You’d think that after the big December 21st, 2012 Apocalypse hoopla that people would tone it down with the post-nuclear war nonsense, but apparently not.

SPOILER ALERT.

“Oblivion” is one of those post-nuclear apocalypse movies, but to make it slightly more unique, director Joseph Kosinski decided to mix it up by adding in an alien invasion conspiracy. In this film, Jack Harper (Tom Cruise) and his partner Victoria (Andrea Riseborough) are the last two humans on planet Earth after a brutal battle against the “skavs” (aliens), which resulted in a nuclear war that ruined the planet. The other surviving humans were sent to a colony on one of Saturn’s moons, and Jack and Victoria stayed to be what Jack calls the “mop-up crew.” Their assignment is to maintain and repair drones that protect massive water-collecting facilities, which create energy for the colonies halfway across the solar system. But Jack is haunted by memories of a beautiful woman and the view from the top of the Empire State building, and his interest is peaked when a shuttle crash-lands on Earth with this beautiful woman from his memories conveniently packed inside. Later on, we learn that the agency, and Sally, the director of the agency, for whom Jack and Victoria work is actually a cover for the invading aliens who kidnapped them some sixty years before, and have been using them to destroy all human survivors (who are, coincidentally, the “skavs,” who live underground). Then there are lots of explosions and gunfights, extremely dramatic music, and really cheesy recurring taglines like, “Dream of us!” and “It’s a classic!”

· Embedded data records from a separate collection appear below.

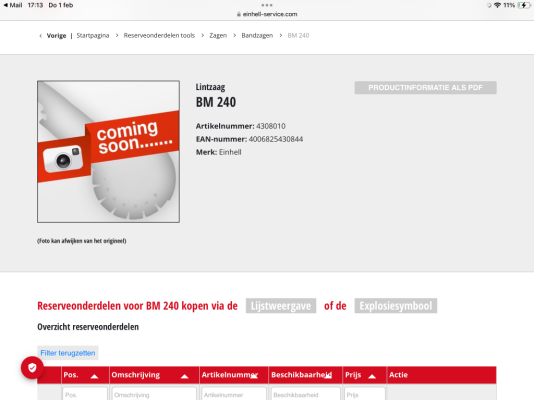
Task: Tap back arrow beside Vorige
Action: point(41,36)
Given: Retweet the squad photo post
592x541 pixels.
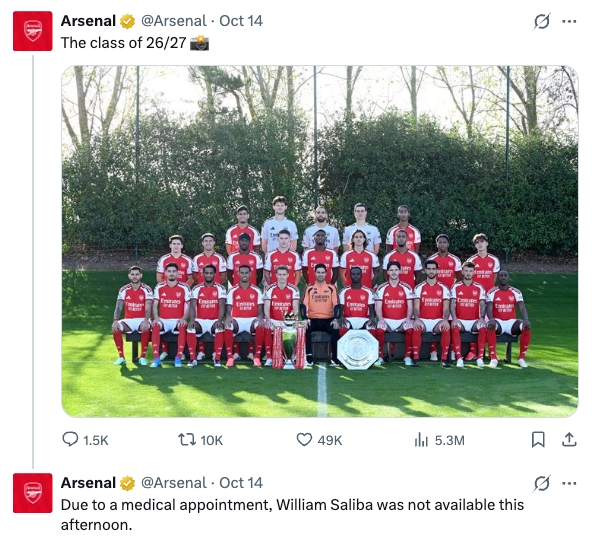Looking at the screenshot, I should [x=200, y=440].
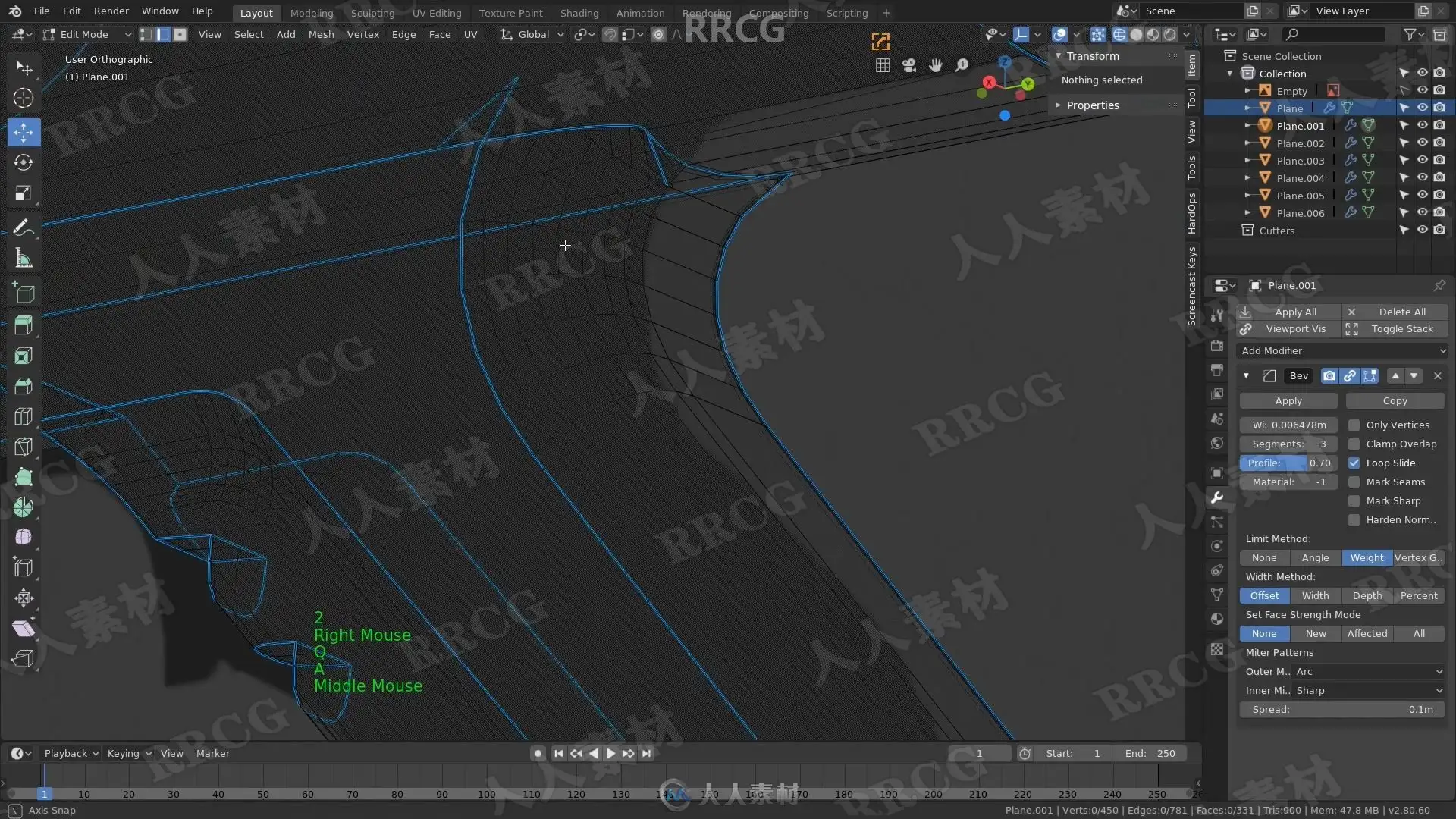Select the Measure tool

click(24, 259)
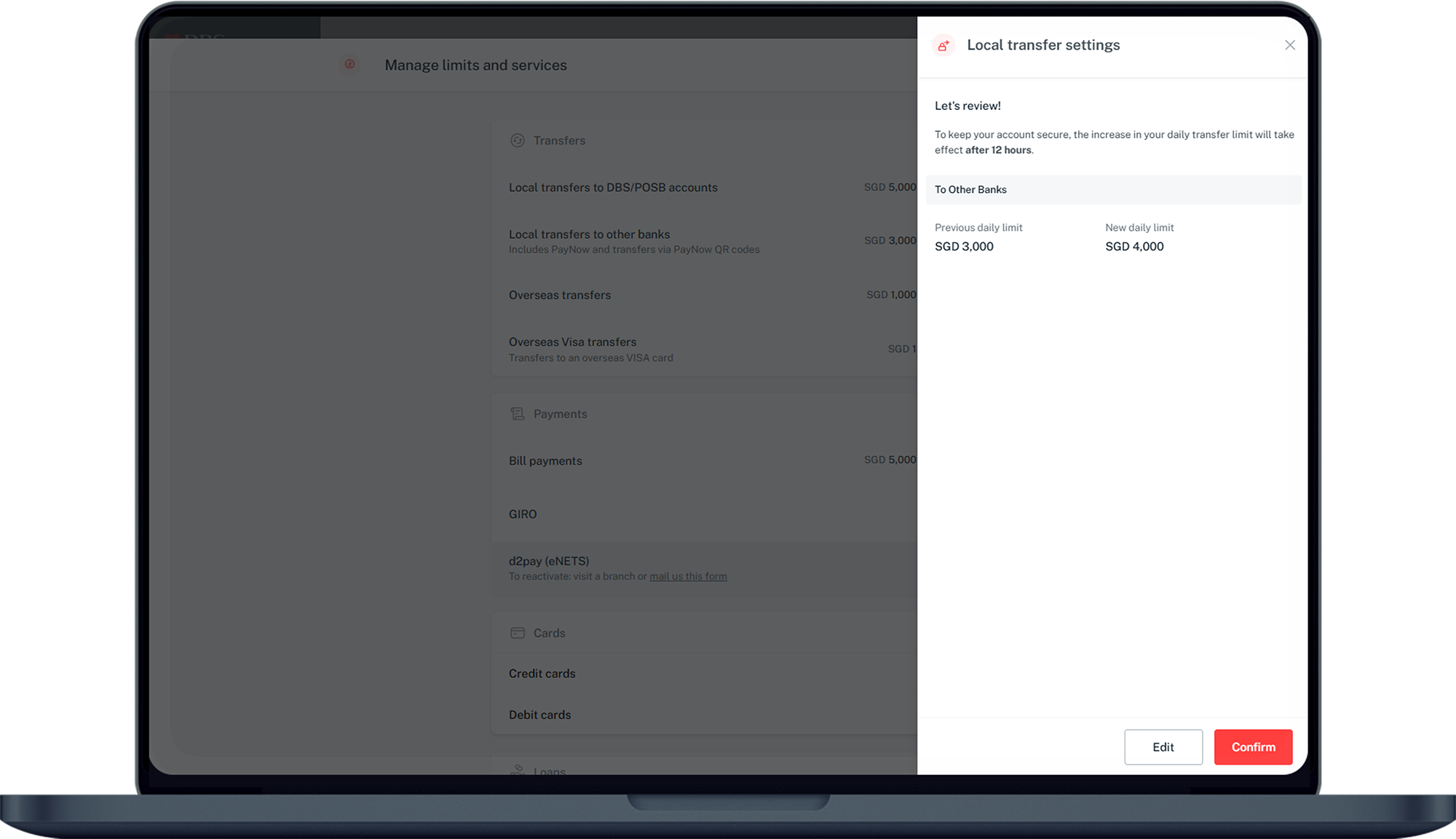Select Local transfers to DBS/POSB accounts row
Image resolution: width=1456 pixels, height=839 pixels.
[613, 187]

Overall, the movie was a disappointment. It seemed derivative of popular apocalyptic video games like Mass Effect and Fallout, but with fancier technology and not as many loud noises. Aesthetically speaking, “Oblivion” was splendidly futuristic, with clean lines and coherent color schemes, but aesthetics don’t make up for sub-par acting and predictable story lines. It was that cheesiness that turned me off about halfway through the film, particularly when Jack thought it would be more intimidating to scream, “Back off!” to a man-killing drone (you know, because “back off” is soooo scary), or at the very end when Jack decides to quote an unspecified poem about Roman gods but stops halfway and ends with, “Fuck you, Sally.” And better yet, the skavs, led by a man named Beech (Morgan Freeman) has been trying the whole time to get Jack to understand what is actually happening, so it just happens to be Jack’s fate to annihilate the aliens and drones and all of their nonsense while destroying himself in the process. Less-than-stellar acting aside, Kosinski could have possibly saved his film by taking out all the foreshadowing in this somewhat different story concept. Jack’s flashbacks to life before the war and to this beautiful woman gave away too much too soon, and were so repetitive (they popped up nearly every twenty minutes) that it was no surprise when he finally figured out that the drones are killing humans instead of aliens.

All in all, if you happen to need something to do and feel like going to the theater, “Oblivion” should probably fall under the “I’ll go see that if there isn’t anything better” list. And anyway, chances are that in a few months, “Oblivion” will be one of those shows that come on TNT in the middle of the afternoon that you start watching midway through and fall asleep before the ending.